Article publié dans Concours pluripro, février 2026
 

Pour la première fois depuis la crise sanitaire, la santé mentale des travailleurs en France amorce une nette amélioration. D'après les résultats d'un sondage*, "en 2026, 22 % des actifs, soit près de 6 millions de personnes, se déclarent en mauvaise santé mentale, soit 3 points de moins par rapport à 2025", explique Camy Puech, président-fondateur de Qualisocial, qui agit pour prévenir les risques psychosociaux, améliorer la qualité de vie au travail et lutter contre le harcèlement et les discriminations. Mais la situation reste très dégradée au regard de la période pré-Covid, où ce taux s'établissait autour de 17 %, soit 4,6 millions de personnes. "Le Covid a entraîné une dégradation de l'état de santé mentale des travailleurs, et la France, contrairement aux autres pays, a mis du temps à retrouver une courbe ascendante. En 2026, la situation reprend un état convenable. Si la dynamique actuelle se poursuit, un retour au niveau d'avant la crise sanitaire pourrait être envisagé à l'horizon 2030", a précisé Camy Puech lors de la présentation de la 3e édition du baromètre "Santé mentale et Qualité de vie et des conditions de travail", le 15 janvier dernier. Objectif de cet outil : prendre le pouls de la santé mentale des salariés, identifier des actions de prévention et déterminer les leviers les plus performants.
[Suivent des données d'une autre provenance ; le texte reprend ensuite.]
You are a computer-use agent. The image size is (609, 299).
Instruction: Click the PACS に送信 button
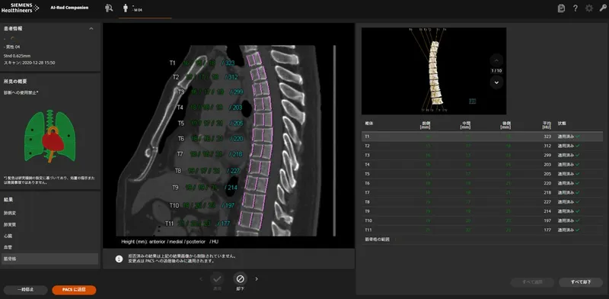pyautogui.click(x=74, y=290)
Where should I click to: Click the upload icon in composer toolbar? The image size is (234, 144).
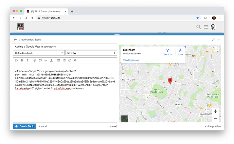click(x=51, y=60)
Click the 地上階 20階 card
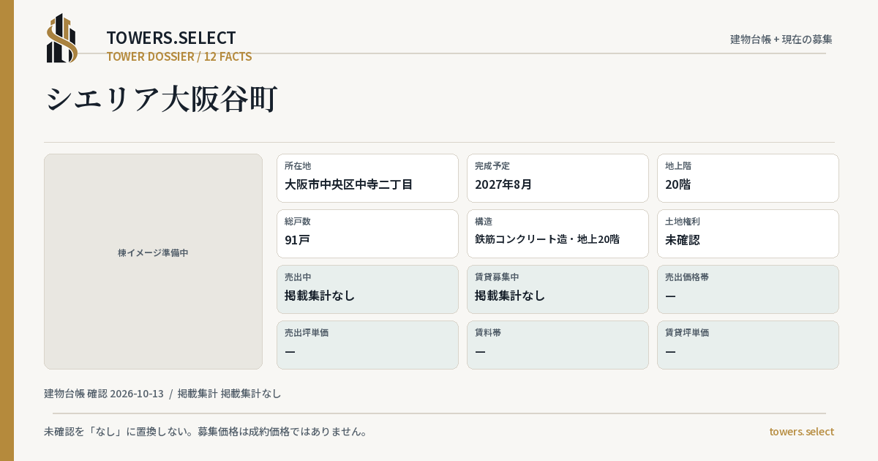Viewport: 878px width, 461px height. 748,178
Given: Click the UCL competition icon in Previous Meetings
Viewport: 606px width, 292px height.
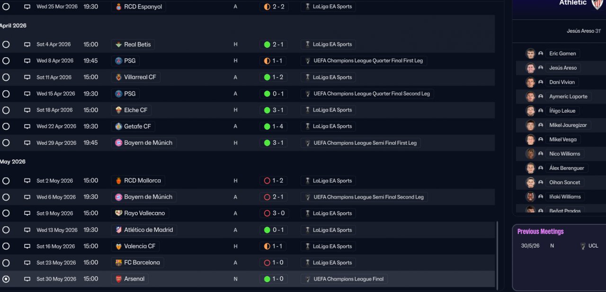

22 %Rappelant que l'OMS définit la santé mentale comme "un état de bien-être qui permet d'affronter le stress de la vie, de s'épanouir, d'apprendre, de travailler et de contribuer à la vie de la communauté" et qui "fait partie intégrante du bien-être et constitue un droit humain fondamental", Camy Puech a insisté sur le fait que "la santé mentale, ce n'est donc pas l'absence d'infirmité ou de maladie. Nous avons tous une santé mentale, qui doit s'entretenir car il s'agit d'un continuum."

 

Hommes versus femmes

Cette amélioration observée en 2026 ne s'exprime pas de manière égalitaire entre les hommes et les femmes. Si celles-ci enregistrent une progression plus marquée, 25 % se déclarant en mauvaise santé mentale contre 29 % en 2025 (soit -535 000 femmes), les hommes affichent un recul plus mesuré : de 21 à 19 % (-275 000 hommes). "Historiquement, les femmes ont toujours eu un niveau plus élevé de mauvaise santé mentale, mais aujourd'hui, les mesures qui visent à l'équilibre des genres sur la parentalité, par exemple, ont des effets positifs", précise Camy Puech. Et lorsqu'un environnement s'équilibre, les résultats se font ressentir sur les personnes qui y sont confrontées.
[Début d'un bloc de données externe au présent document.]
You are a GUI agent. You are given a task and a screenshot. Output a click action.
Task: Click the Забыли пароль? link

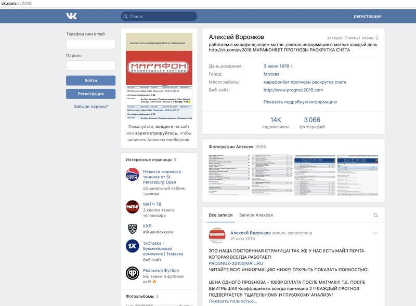[x=90, y=107]
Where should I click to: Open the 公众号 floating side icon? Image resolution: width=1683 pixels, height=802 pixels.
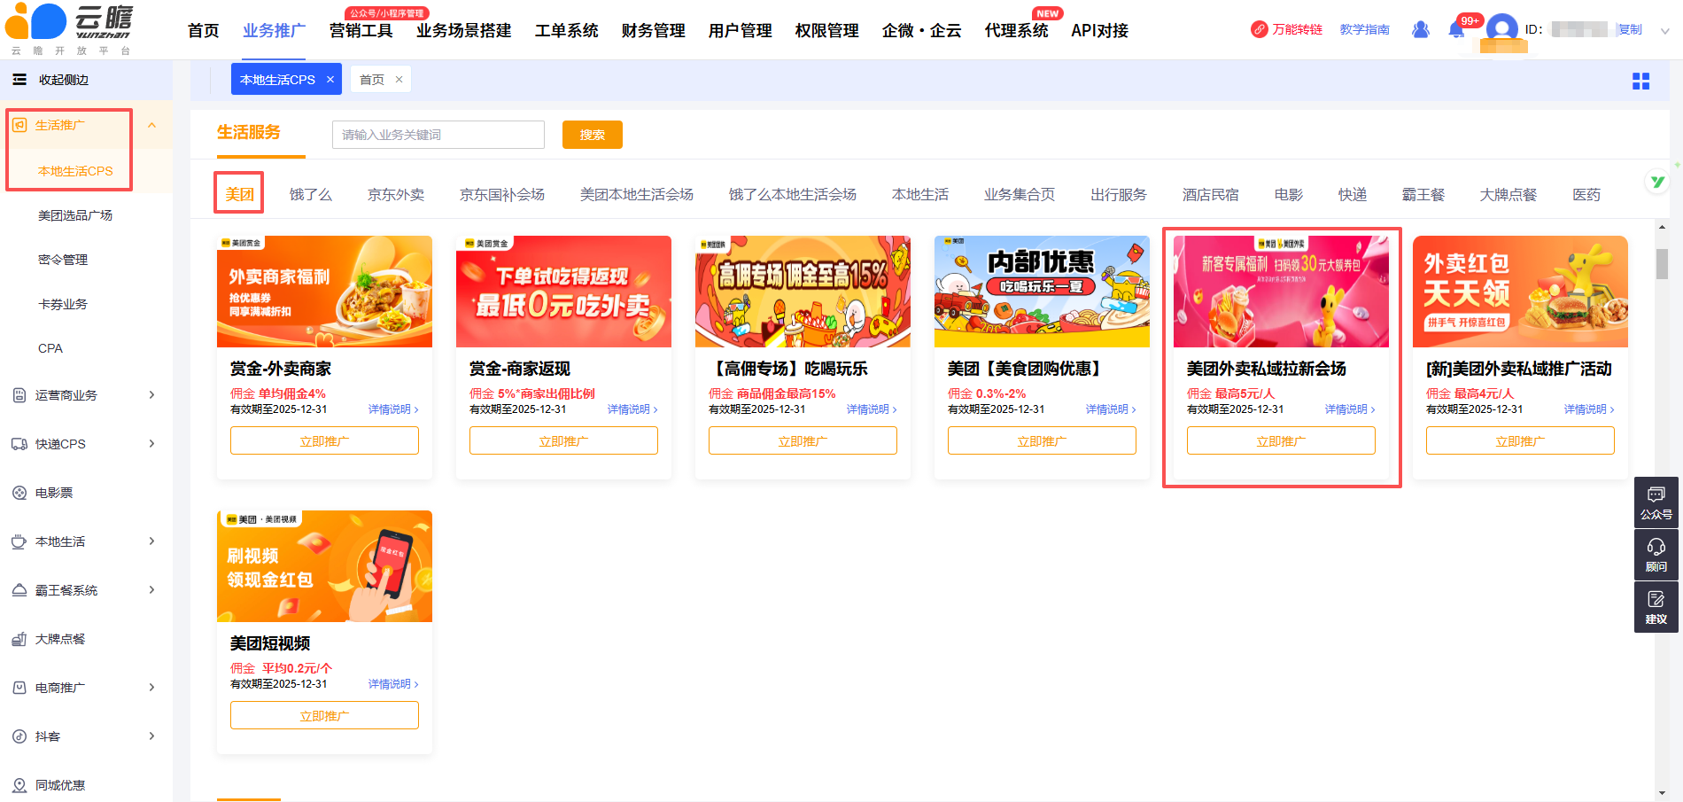[x=1656, y=502]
La notion de Grande Cause nationale produit également un effet sur cet équilibre, 56 % des travailleurs assurent d'ailleurs connaître la thématique de 2026. Et "si 44 % d'entre eux ne savent pas qu'il s'agit de la santé mentale, ils ont quand même observé des évolutions sur ce sujet dans la société", fait savoir Clémentine Treppoz, psychologue experte QVCT chez Qualisocial. Ainsi, 71 % des répondants estiment que la santé mentale représente moins un tabou dans la société et 61 % affirment qu'ils en parlent plus facilement au travail, "alors même qu'il s'agit d'un lieu où l'on peut hésiter à parler de ce sujet intime", avoue-t-elle. "Cette Grande Cause participe à la levée d'un tabou et à la libération de la parole."